[Exercise details] Exclude the pictures and reproduce exactly the lines that run from the one holding "794x385 pixels. At" to the end of the entries below.

(Entries supplied begins)

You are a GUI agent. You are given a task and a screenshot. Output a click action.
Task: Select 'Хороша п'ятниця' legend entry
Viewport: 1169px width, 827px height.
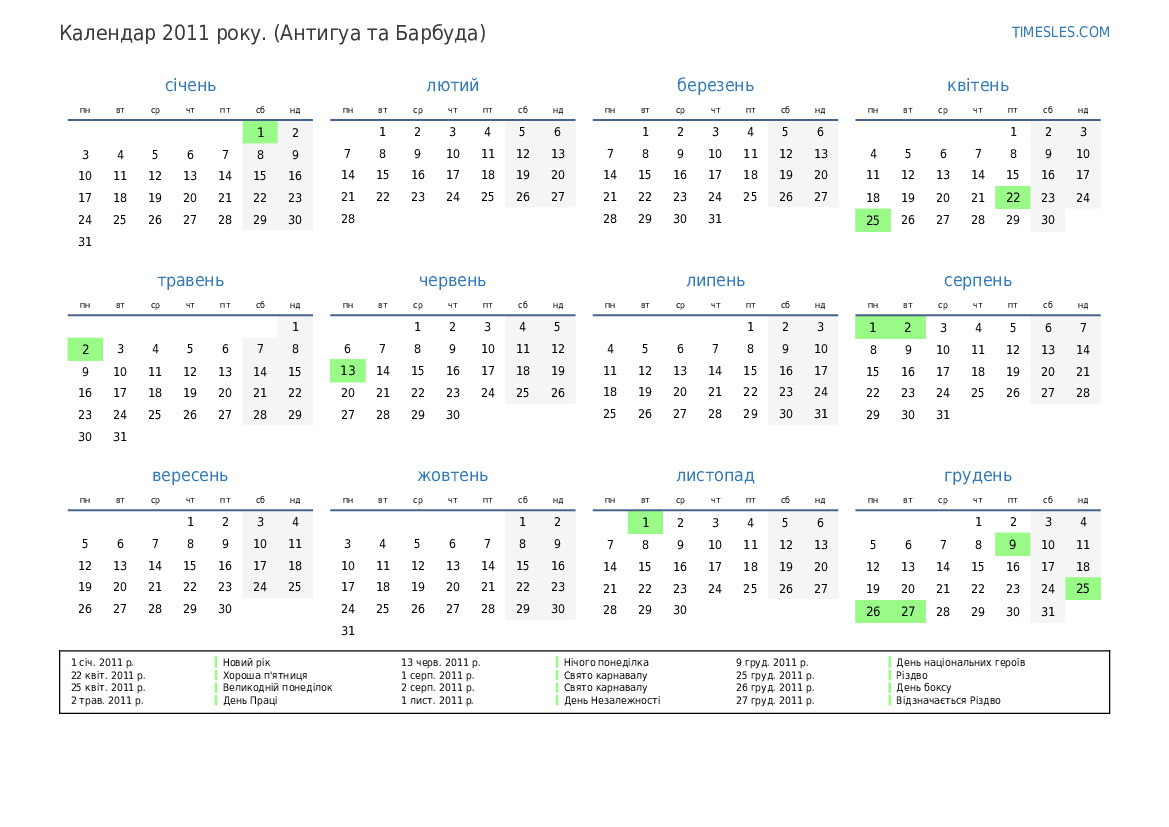pyautogui.click(x=265, y=675)
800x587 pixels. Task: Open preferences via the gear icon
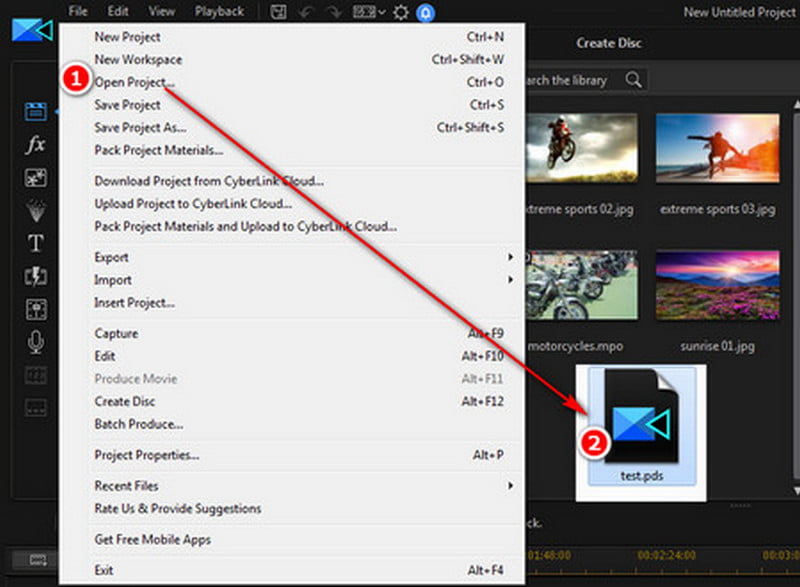[401, 12]
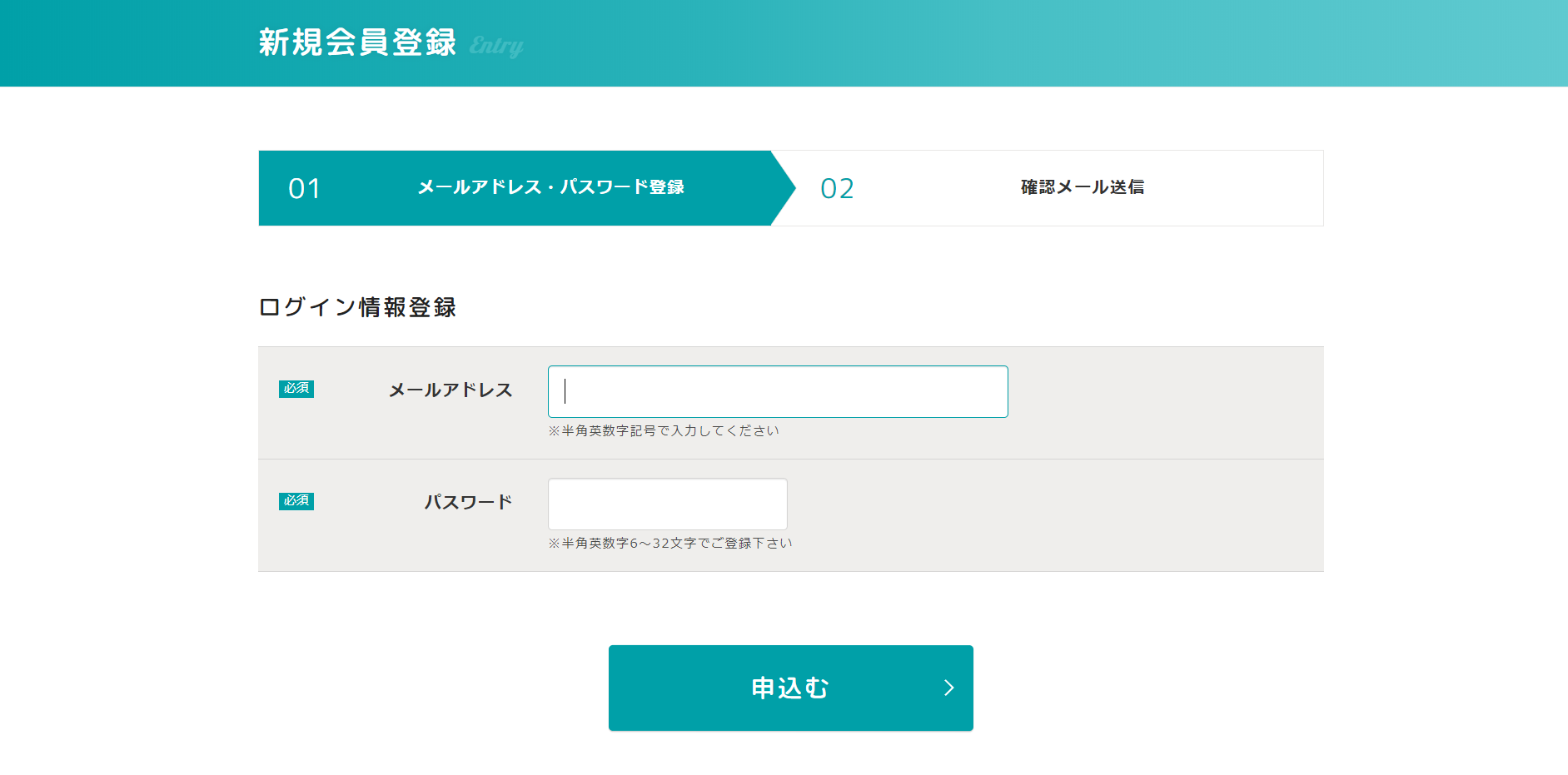Open the メールアドレス・パスワード登録 step tab
The width and height of the screenshot is (1568, 775).
(x=550, y=187)
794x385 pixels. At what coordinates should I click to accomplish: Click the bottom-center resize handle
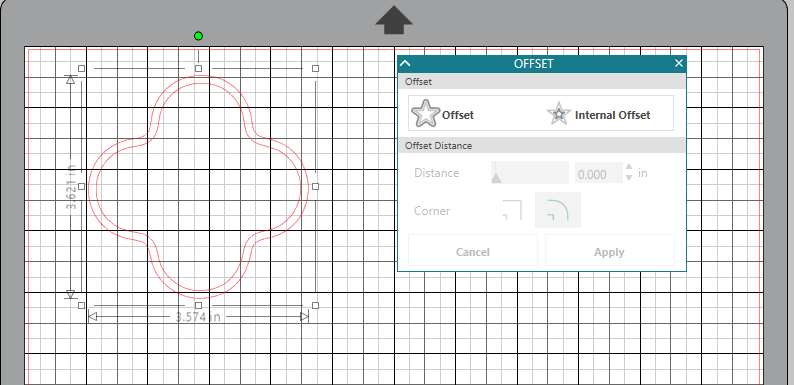point(198,305)
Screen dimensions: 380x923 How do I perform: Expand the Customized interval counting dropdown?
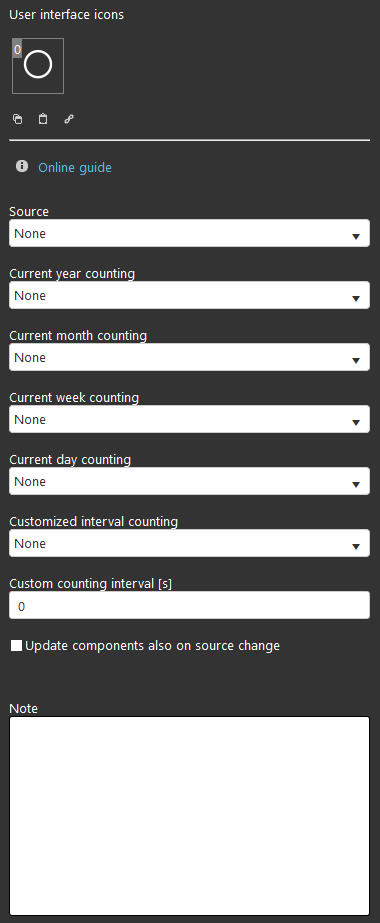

(Entries supplied ends)

[Written solution]
794x385 pixels. At what coordinates should I click to accomplish: Click the bottom-center resize handle
point(198,305)
Screen dimensions: 380x923 How do I perform: Expand the Customized interval counting dropdown?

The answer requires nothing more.